Look below for the line that contains "The image size is (1024, 512)." and the line that contains "Click the pie chart icon in left rail", then restate both of them and every line in between, exactly. No picture goes in the copy.

*** Opening of Input ***

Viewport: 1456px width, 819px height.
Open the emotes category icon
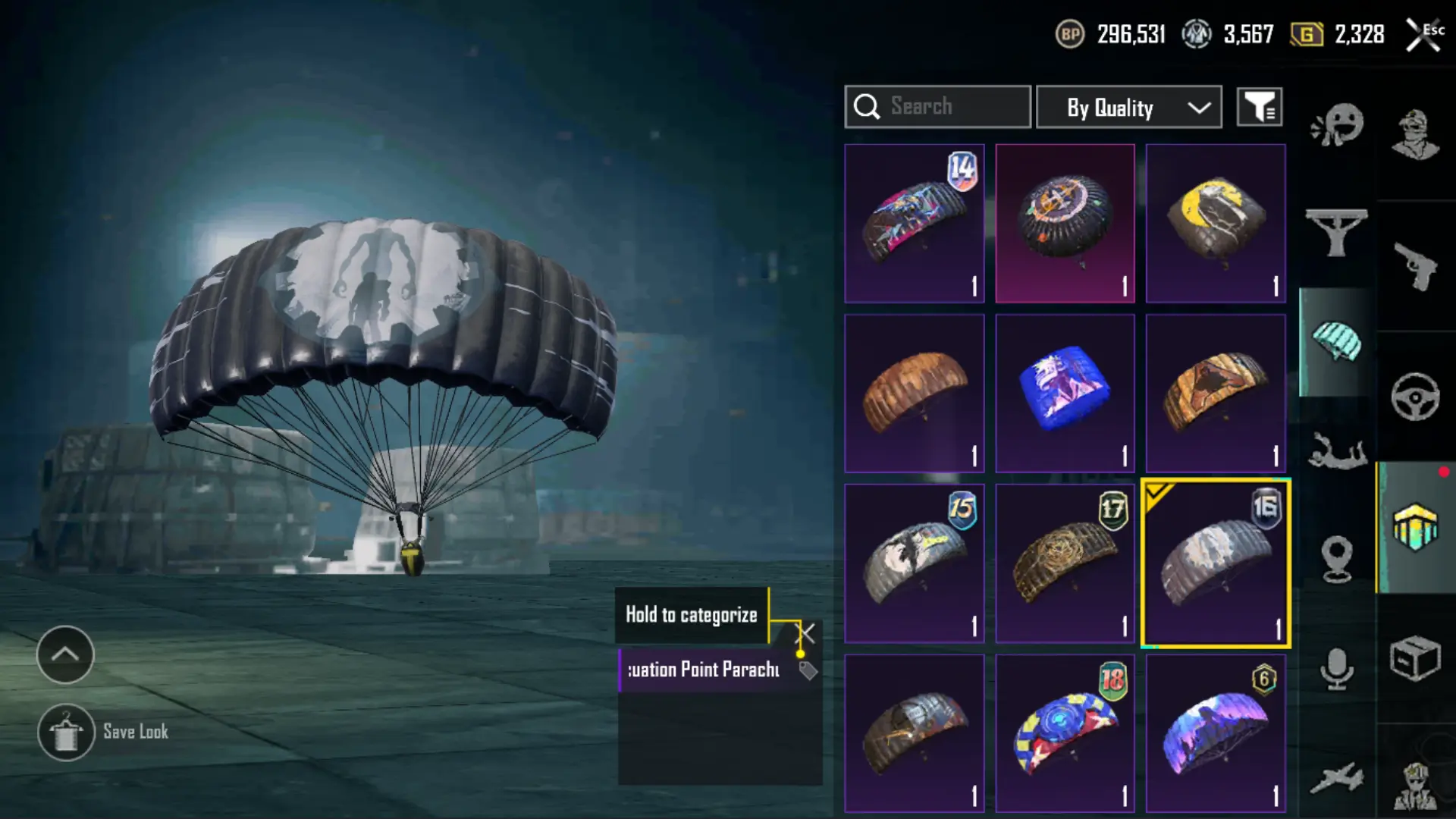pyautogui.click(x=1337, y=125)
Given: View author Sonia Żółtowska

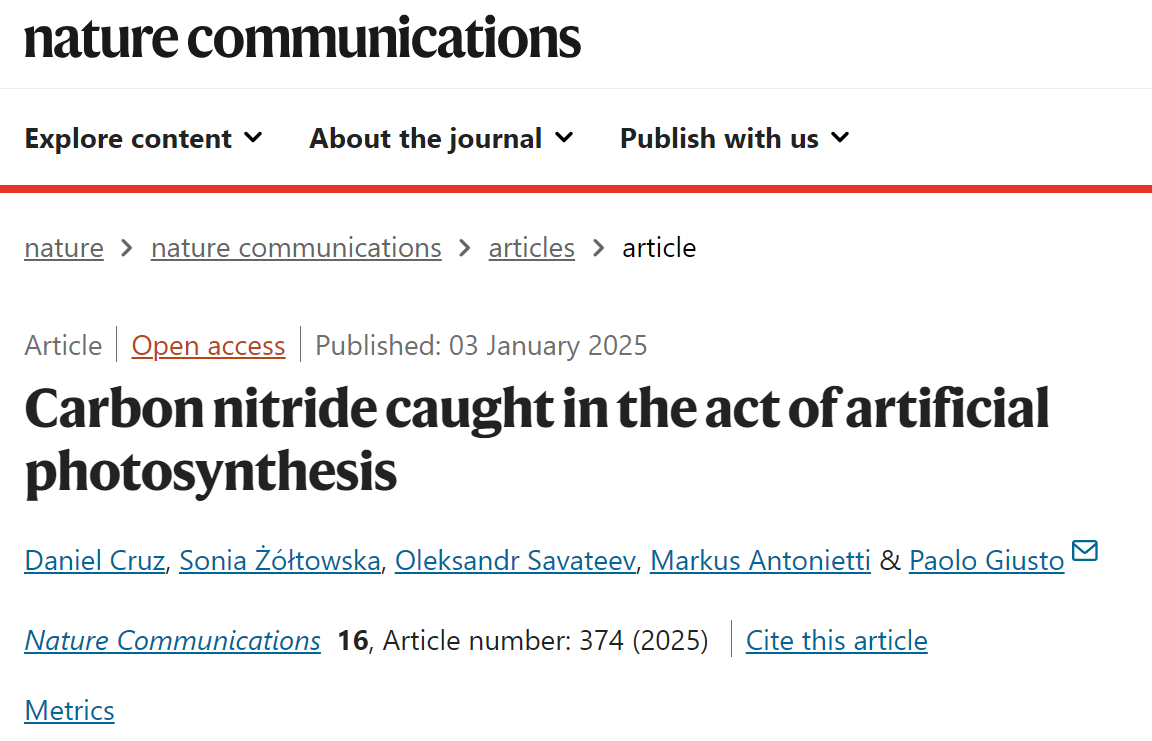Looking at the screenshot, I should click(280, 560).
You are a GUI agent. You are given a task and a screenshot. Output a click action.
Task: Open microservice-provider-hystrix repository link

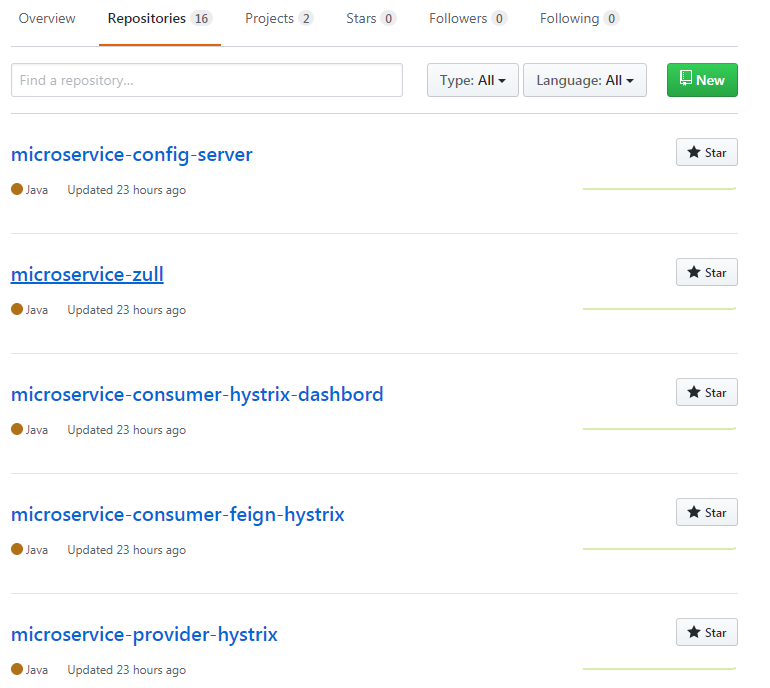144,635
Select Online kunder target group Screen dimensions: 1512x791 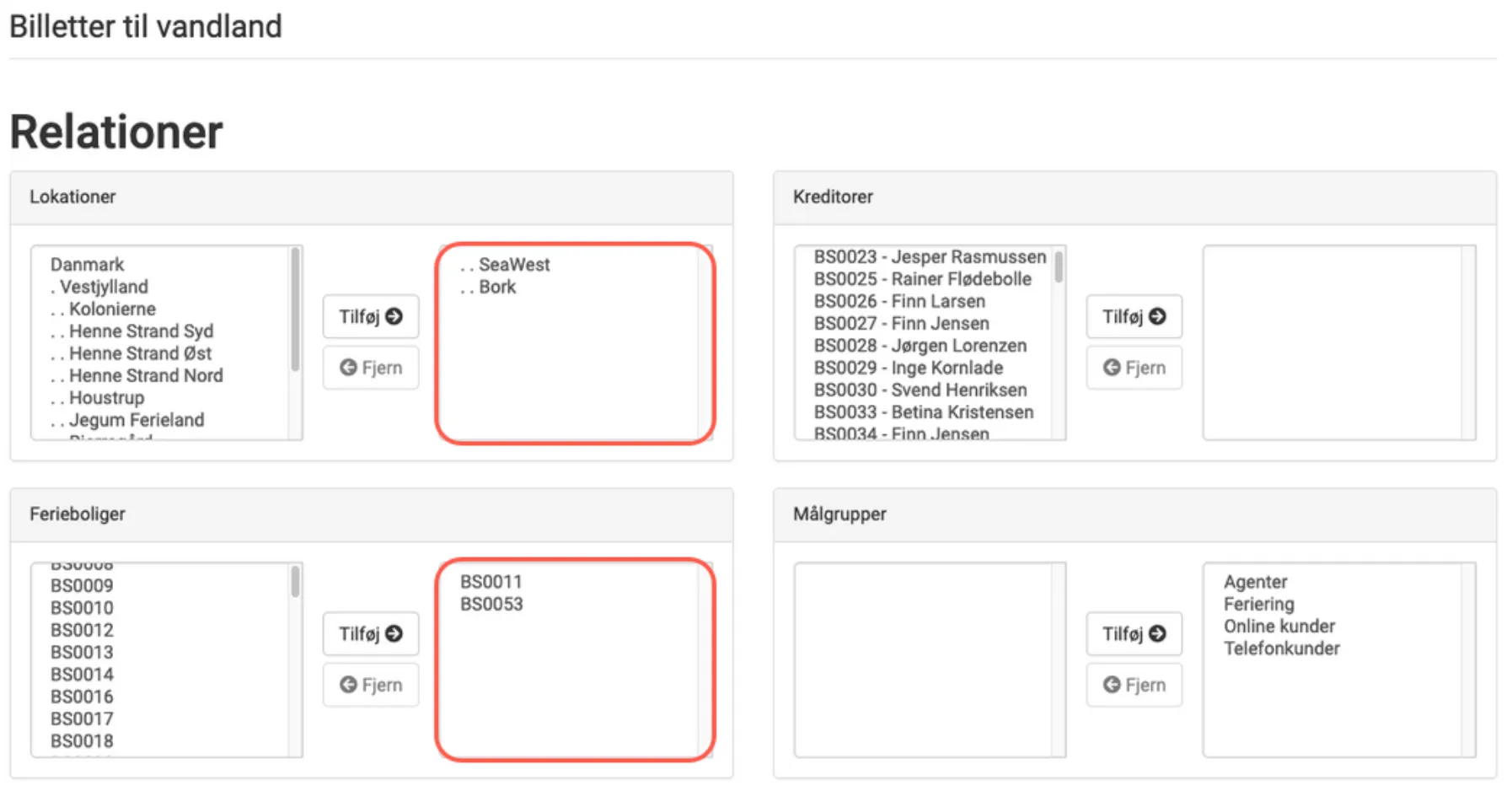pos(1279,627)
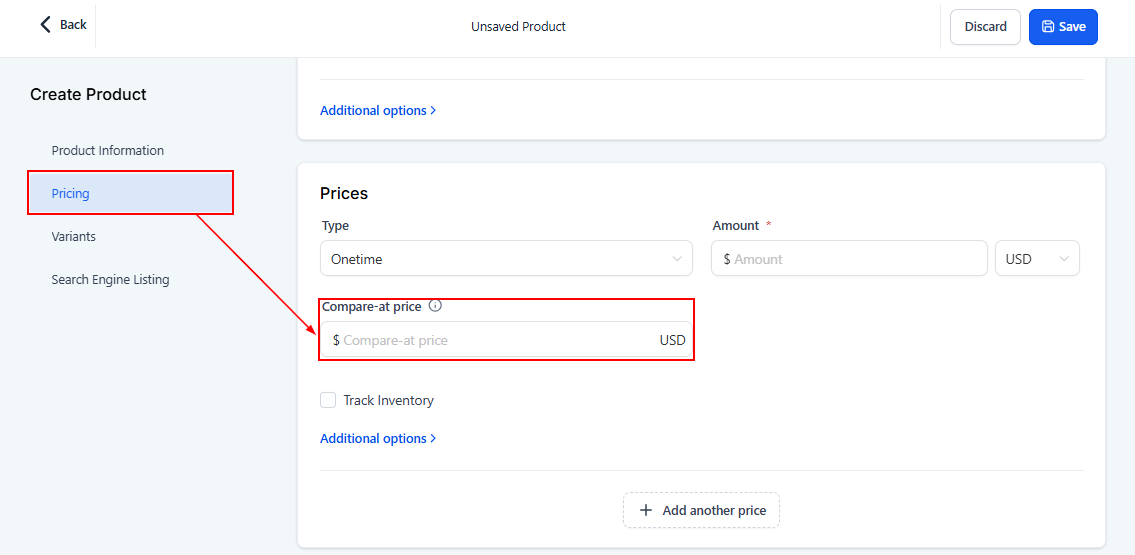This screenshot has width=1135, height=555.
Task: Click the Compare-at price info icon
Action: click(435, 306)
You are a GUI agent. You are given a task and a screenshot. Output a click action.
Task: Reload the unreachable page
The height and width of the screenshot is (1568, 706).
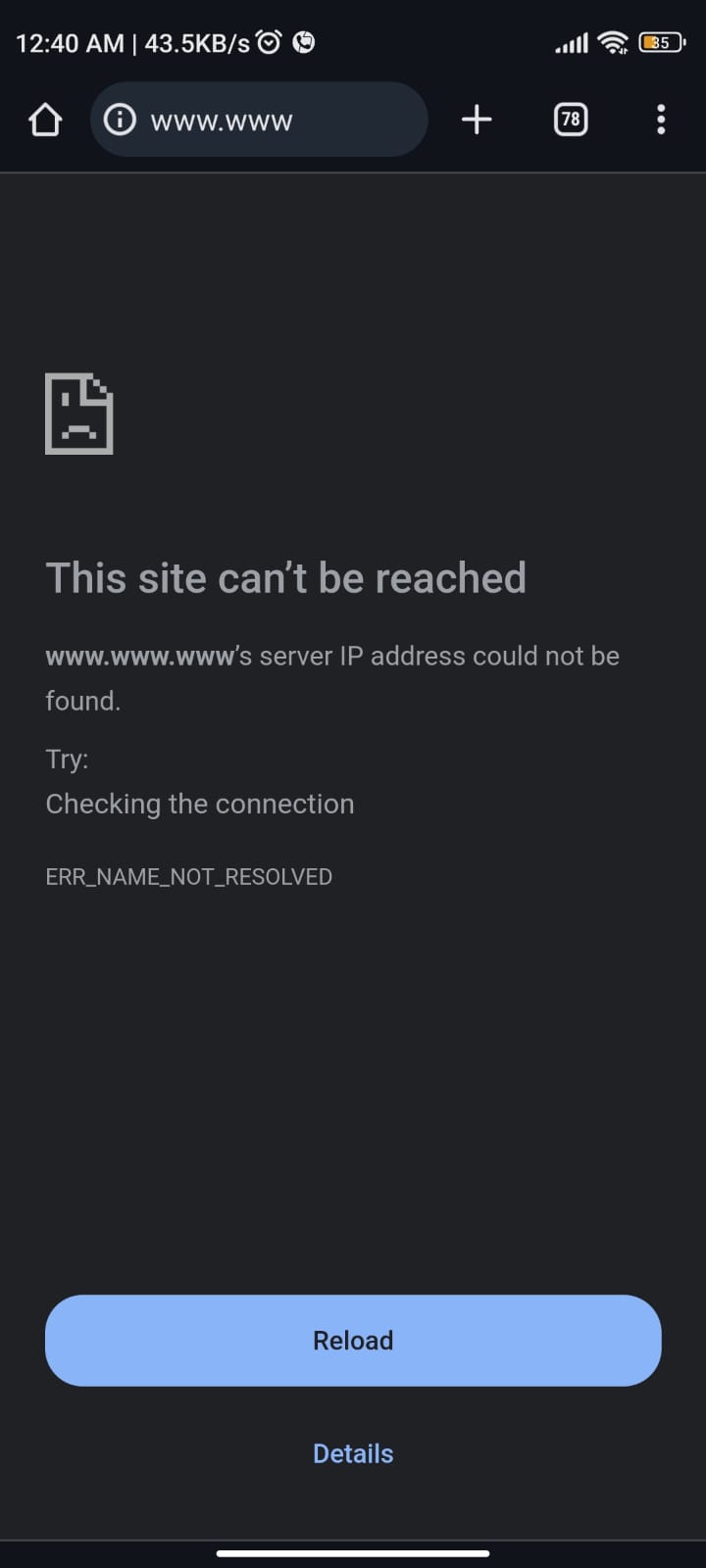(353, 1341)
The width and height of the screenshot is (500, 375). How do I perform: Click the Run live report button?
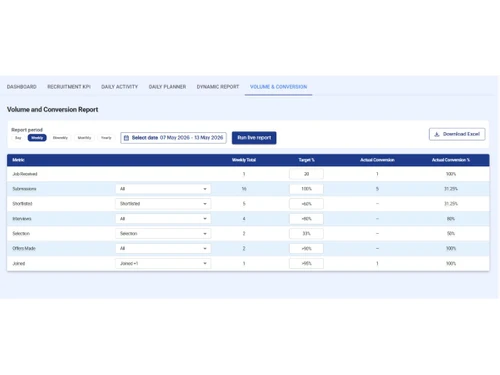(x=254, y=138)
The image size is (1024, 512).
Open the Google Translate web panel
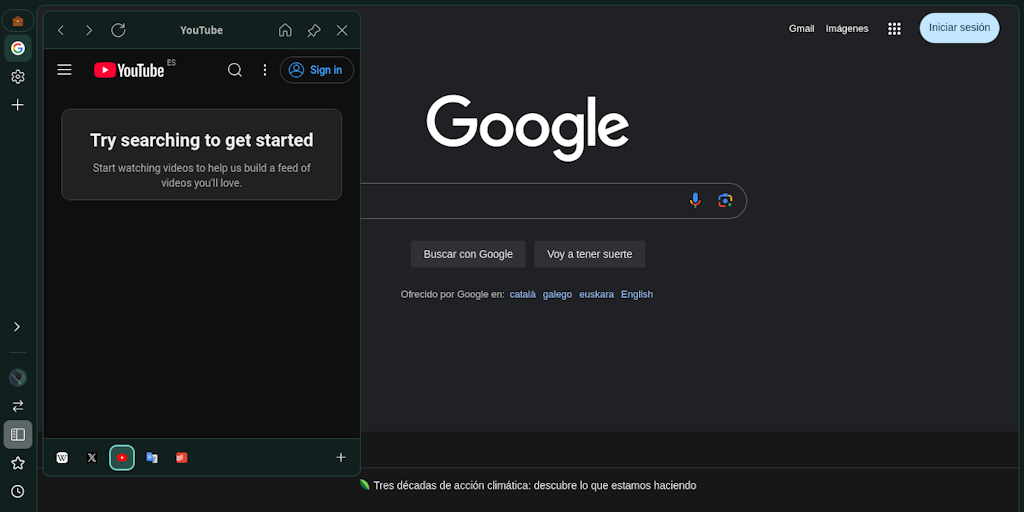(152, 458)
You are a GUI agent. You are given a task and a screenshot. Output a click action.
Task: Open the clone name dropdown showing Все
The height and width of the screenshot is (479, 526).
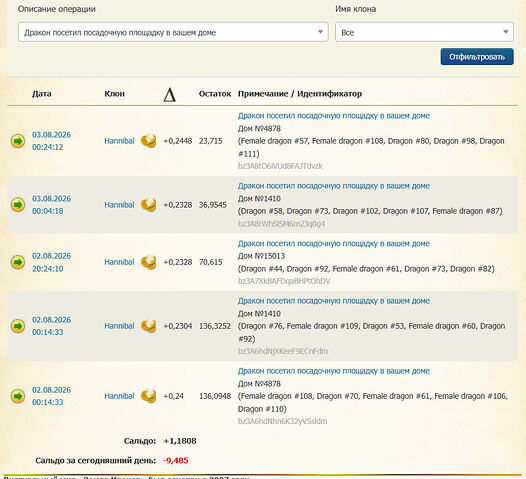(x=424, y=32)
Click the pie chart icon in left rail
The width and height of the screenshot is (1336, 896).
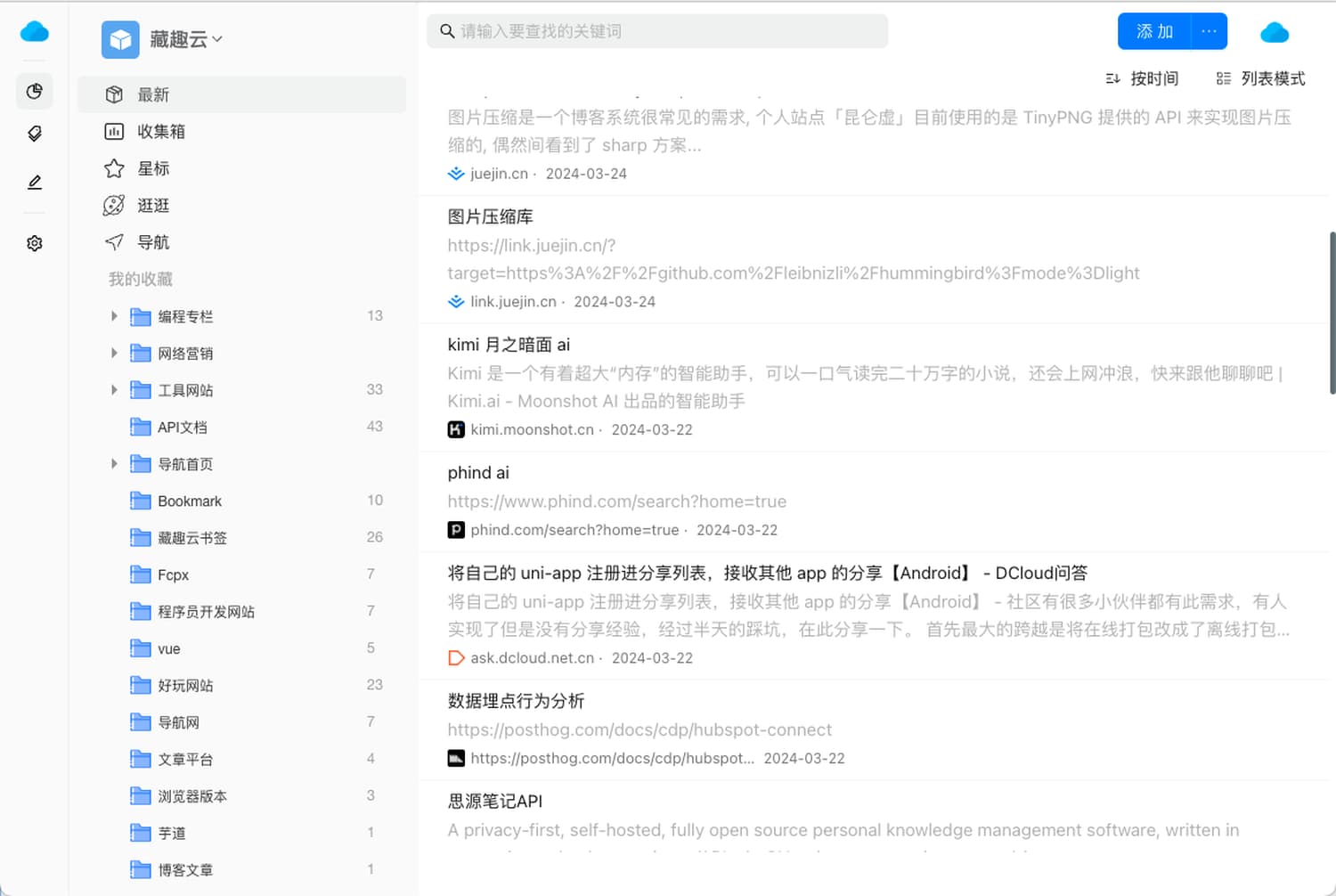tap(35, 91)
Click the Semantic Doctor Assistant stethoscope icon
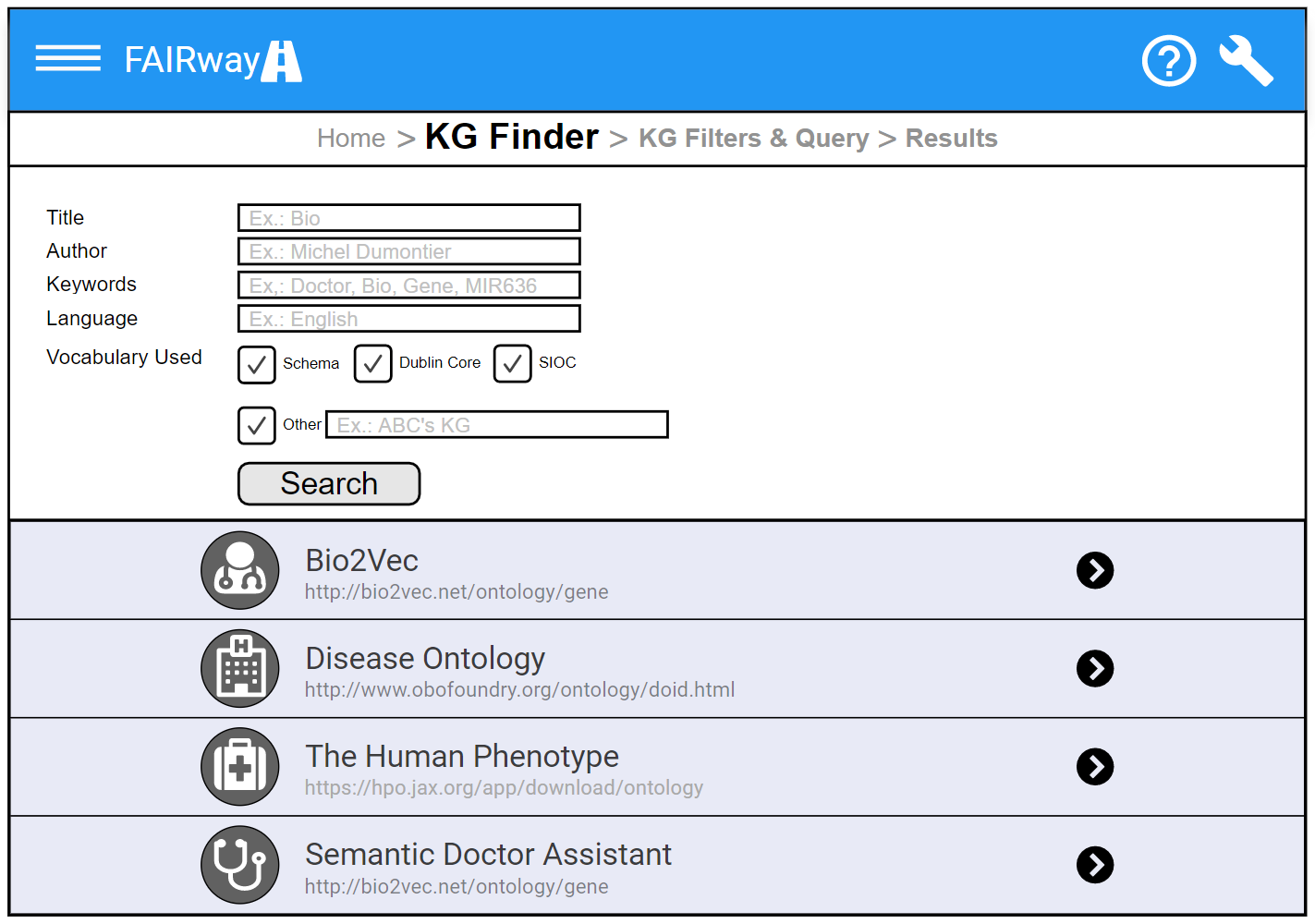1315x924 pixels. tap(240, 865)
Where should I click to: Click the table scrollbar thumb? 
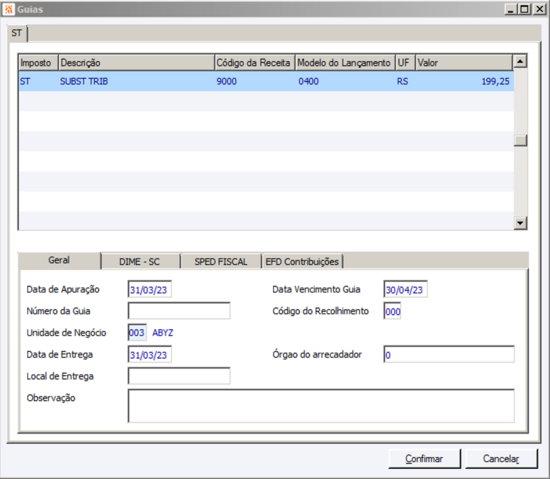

*** Close of Input ***

Response to the task:
The image size is (1024, 512).
Open the Google Translate web panel
(152, 458)
You are a GUI agent. You are given a task and a screenshot. Output a click action.
Task: Open the clone name dropdown showing Все
The height and width of the screenshot is (479, 526).
(x=424, y=32)
Click the pie chart icon in left rail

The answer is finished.